Meta’s USD 14.8 bn investment in Scale AI is raising regulatory eyebrows: Mark Zuckerberg’s Meta has acquired a 49% non-voting stake in Scale AI — a data-labeling and model evaluation firm that works with several of Meta’s competitors — and brought on board its CEO, Alexandr Wang, Reuters reports. The transaction gives Meta deep access to AI talent and infrastructure without triggering a formal antitrust review, since Meta also secured a minority stake.
Why this matters: The move is being described as a textbook “acquihire” — a transaction structure that lets Big Tech absorb talent and strategic assets without triggering the usual regulatory reviews. While Meta didn’t snap up a controlling stake, critics argue the transaction could still distort competition, especially since companies like Microsoft and OpenAI rely on Scale’s services. Alphabet has reportedly ended its business with Scale in response to the transaction.

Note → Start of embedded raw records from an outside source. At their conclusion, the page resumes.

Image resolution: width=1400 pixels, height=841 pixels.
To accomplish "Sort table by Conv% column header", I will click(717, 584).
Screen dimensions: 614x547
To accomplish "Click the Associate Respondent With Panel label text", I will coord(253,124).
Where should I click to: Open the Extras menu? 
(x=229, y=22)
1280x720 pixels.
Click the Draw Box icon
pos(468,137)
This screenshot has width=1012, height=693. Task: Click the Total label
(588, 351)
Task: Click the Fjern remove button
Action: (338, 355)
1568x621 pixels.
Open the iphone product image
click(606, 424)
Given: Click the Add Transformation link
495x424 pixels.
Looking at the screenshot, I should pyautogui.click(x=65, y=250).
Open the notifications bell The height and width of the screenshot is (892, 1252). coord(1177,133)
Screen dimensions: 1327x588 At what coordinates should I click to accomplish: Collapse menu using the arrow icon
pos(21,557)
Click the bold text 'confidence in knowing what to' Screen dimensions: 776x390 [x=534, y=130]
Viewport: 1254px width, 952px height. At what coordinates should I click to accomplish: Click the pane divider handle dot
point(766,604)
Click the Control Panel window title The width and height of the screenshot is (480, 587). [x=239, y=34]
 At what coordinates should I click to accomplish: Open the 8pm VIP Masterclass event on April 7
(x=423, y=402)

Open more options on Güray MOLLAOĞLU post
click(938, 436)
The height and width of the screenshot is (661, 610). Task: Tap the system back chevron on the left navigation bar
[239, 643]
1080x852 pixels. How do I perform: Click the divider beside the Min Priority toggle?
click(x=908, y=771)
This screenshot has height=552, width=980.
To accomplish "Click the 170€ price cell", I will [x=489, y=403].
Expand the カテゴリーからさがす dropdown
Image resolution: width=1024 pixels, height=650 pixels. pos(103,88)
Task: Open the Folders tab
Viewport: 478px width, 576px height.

Regulators may still step in: Though the Federal Trade Commission hasn’t formally challenged the agreement, it has probed similar acquisitions in the past — including Microsoft’s USD 650 mn tie-up with AI firm Inflection AI. Legal analysts say Meta’s decision to avoid a controlling stake offers some protection, but not immunity, especially if the move is seen as limiting rivals’ access to key infrastructure.
The political calculus: Legal experts say Meta may be banking on a looser regulatory climate under a second Trump term — “Trump's antitrust enforcers have said they do not want to regulate how AI develops, but have also displayed a suspicion of large tech platforms,” Director of the Competition Law Center at George Washington University William Kovacic told Reuters.